**ABOUT THIS EXERCISE**
Word for word, return each entry that follows, with every image removed.
DATA LISTING START
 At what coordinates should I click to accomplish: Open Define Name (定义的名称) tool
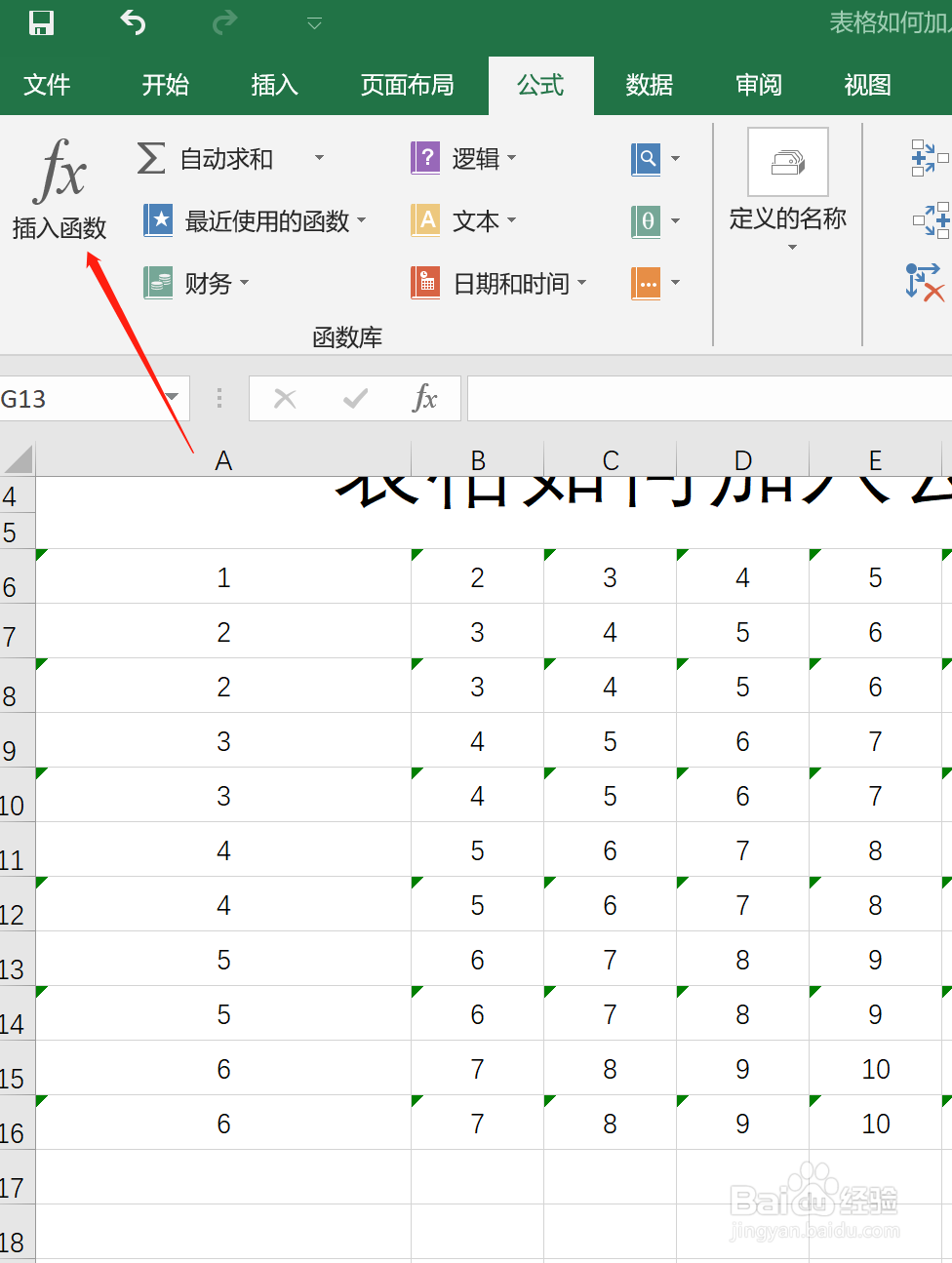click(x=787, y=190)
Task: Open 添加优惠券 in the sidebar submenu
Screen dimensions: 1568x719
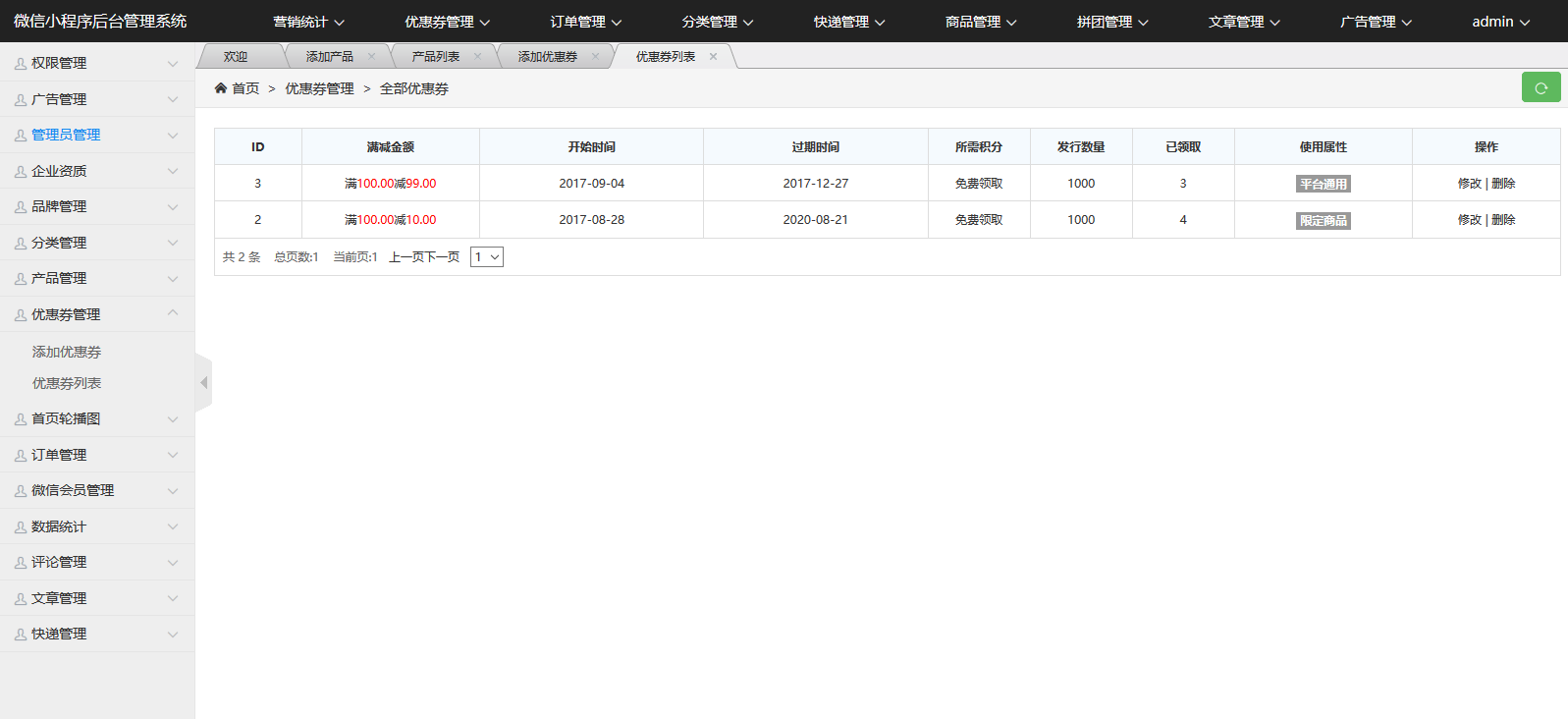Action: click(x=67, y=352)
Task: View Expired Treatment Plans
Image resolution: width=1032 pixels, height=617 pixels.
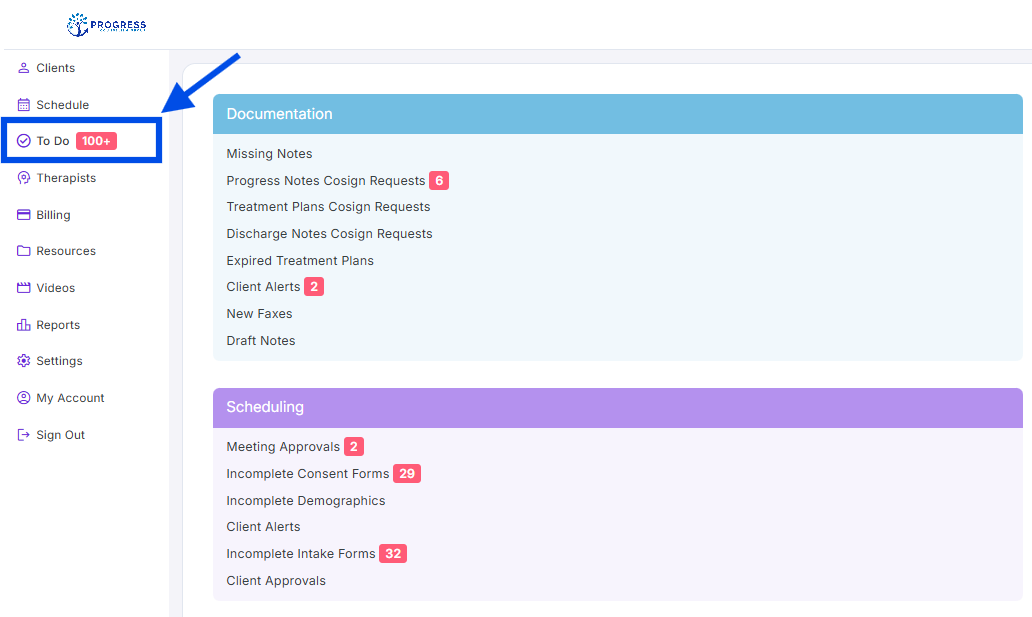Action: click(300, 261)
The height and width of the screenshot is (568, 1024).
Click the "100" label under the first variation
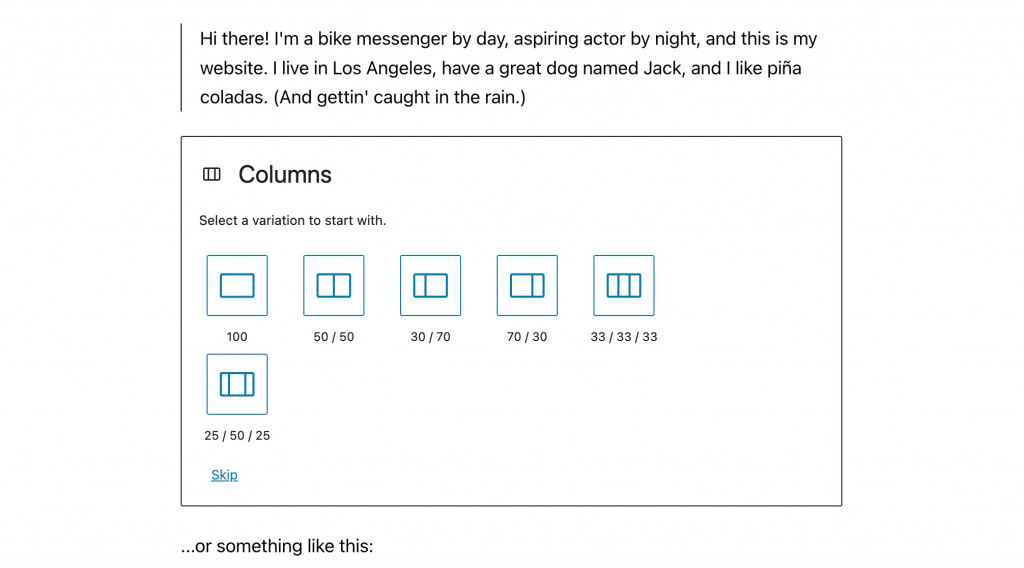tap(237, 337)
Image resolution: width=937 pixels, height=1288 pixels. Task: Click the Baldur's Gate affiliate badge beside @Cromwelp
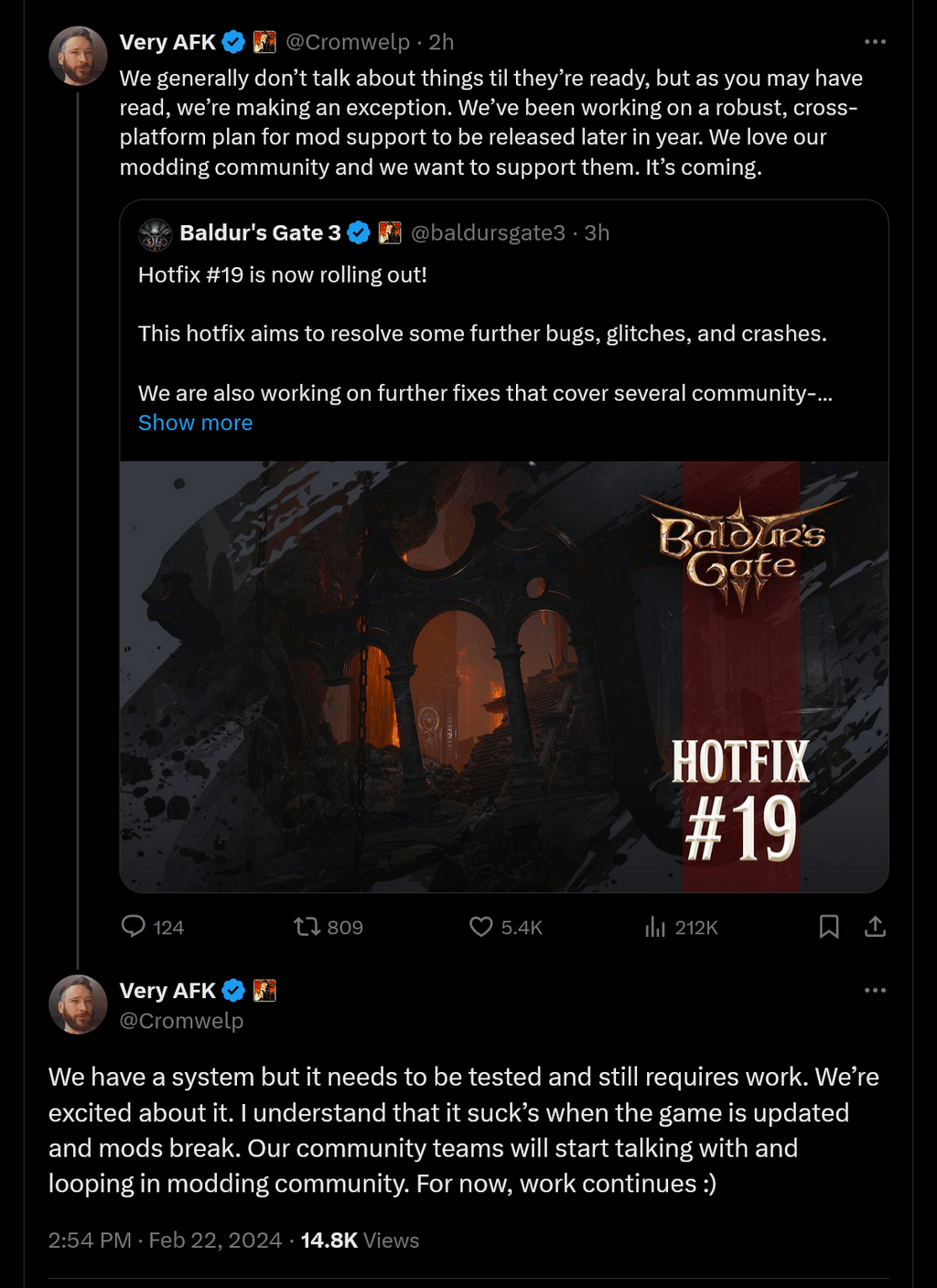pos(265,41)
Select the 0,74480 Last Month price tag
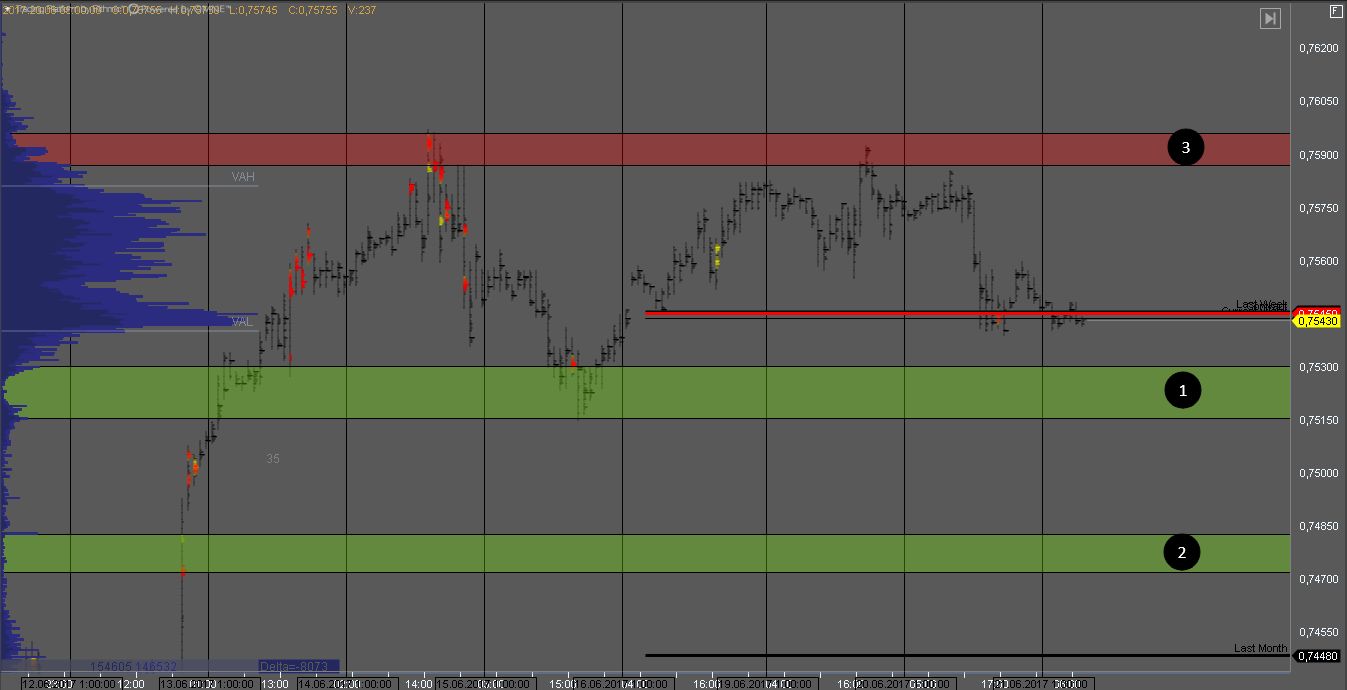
DATA LISTING END
**YOUR SOLUTION**
 At what coordinates should I click to accomplish: Open Define Name (定义的名称) tool
click(x=787, y=190)
Task: Open 添加优惠券 in the sidebar submenu
Screen dimensions: 1568x719
Action: click(x=67, y=352)
Task: View Expired Treatment Plans
Image resolution: width=1032 pixels, height=617 pixels.
Action: click(300, 261)
The height and width of the screenshot is (568, 1024).
Click the "100" label under the first variation
tap(237, 337)
Image resolution: width=937 pixels, height=1288 pixels. Task: Click the Baldur's Gate affiliate badge beside @Cromwelp
pos(265,41)
Select the 0,74480 Last Month price tag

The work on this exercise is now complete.